[]
The Environmental Protection Agency has informed employees who are experts in children’s health that they will be fired or reassigned because their job descriptions include work on environmental justice or diversity, equity and inclusion, an agency spokeswoman has confirmed.
The E.P.A.’s 10 regional children’s health coordinators work closely with schools and other institutions to prevent and address environmental hazard exposures among young people. They were among 455 agency workers who were informed this week that their jobs would be either eliminated or that they would be reassigned through a so-called reduction-in-force process.
“This is really an unprecedented attack on the health of our children,” said Jeanne Briskin, a retired E.P.A. employee who worked at the agency for nearly 40 years and led its Office of Children’s Health Protection.

**Information provided**
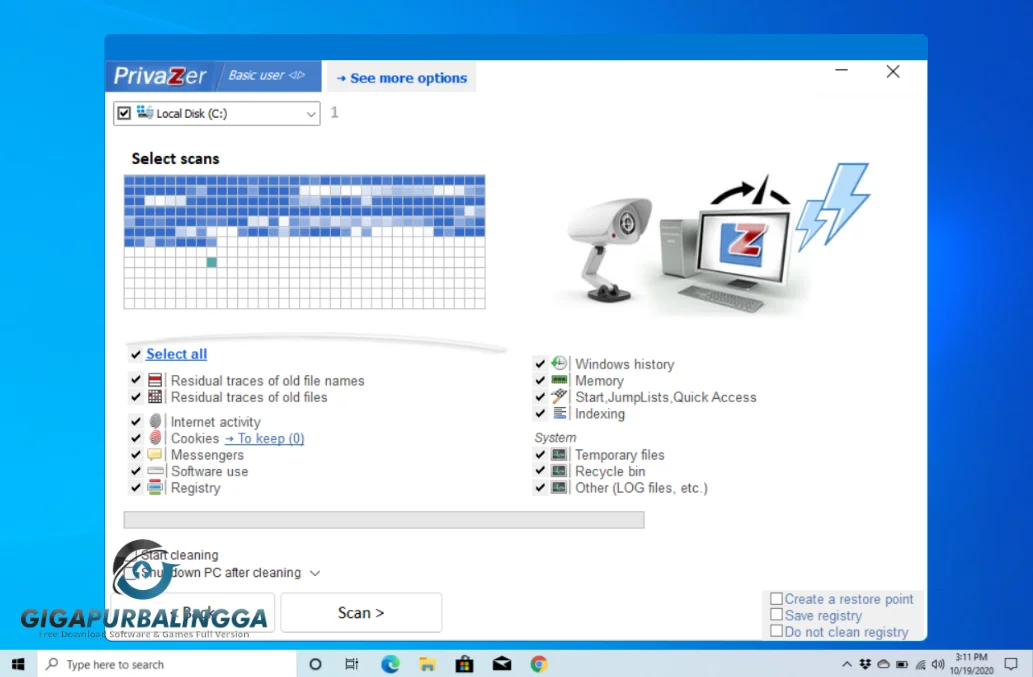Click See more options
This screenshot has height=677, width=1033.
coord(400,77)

* * *

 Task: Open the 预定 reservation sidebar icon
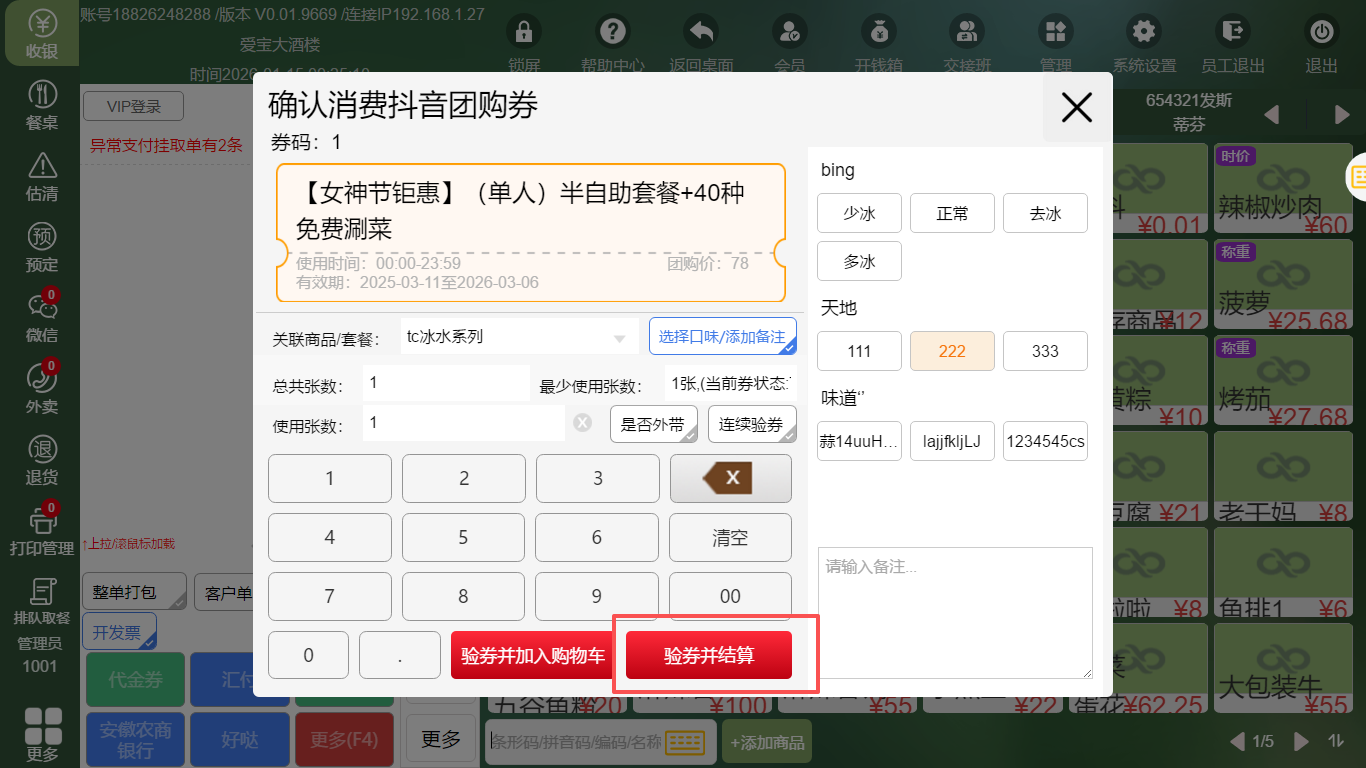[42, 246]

**Activities**
**A)** Based on the passage about the E.P.A. job cuts, is each statement true? Answer yes or no for each, and quote the words that decide it.
(i) The E.P.A. has 10 regional children's health coordinators.
(ii) The agency workers learned about the job changes this week.
(iii) Jeanne Briskin is a current E.P.A. employee.
**B)** In the passage about the E.P.A. job cuts, which office did Jeanne Briskin lead?
**C)** Copy everything in the passage about the E.P.A. job cuts from "The E.P.A.’s 10" down to "Children’s Health Protection.".
The records were drawn from a separate source, not from the passage about the E.P.A. job cuts.

**Results of the tasks**
**A)**
(i) Yes: "The E.P.A.’s 10 regional children’s health coordinators"
(ii) Yes: "They were among 455 agency workers who were informed this week"
(iii) No: "a retired E.P.A. employee"

**B)** The Office of Children’s Health Protection.

**C)**
The E.P.A.’s 10 regional children’s health coordinators work closely with schools and other institutions to prevent and address environmental hazard exposures among young people. They were among 455 agency workers who were informed this week that their jobs would be either eliminated or that they would be reassigned through a so-called reduction-in-force process.
“This is really an unprecedented attack on the health of our children,” said Jeanne Briskin, a retired E.P.A. employee who worked at the agency for nearly 40 years and led its Office of Children’s Health Protection.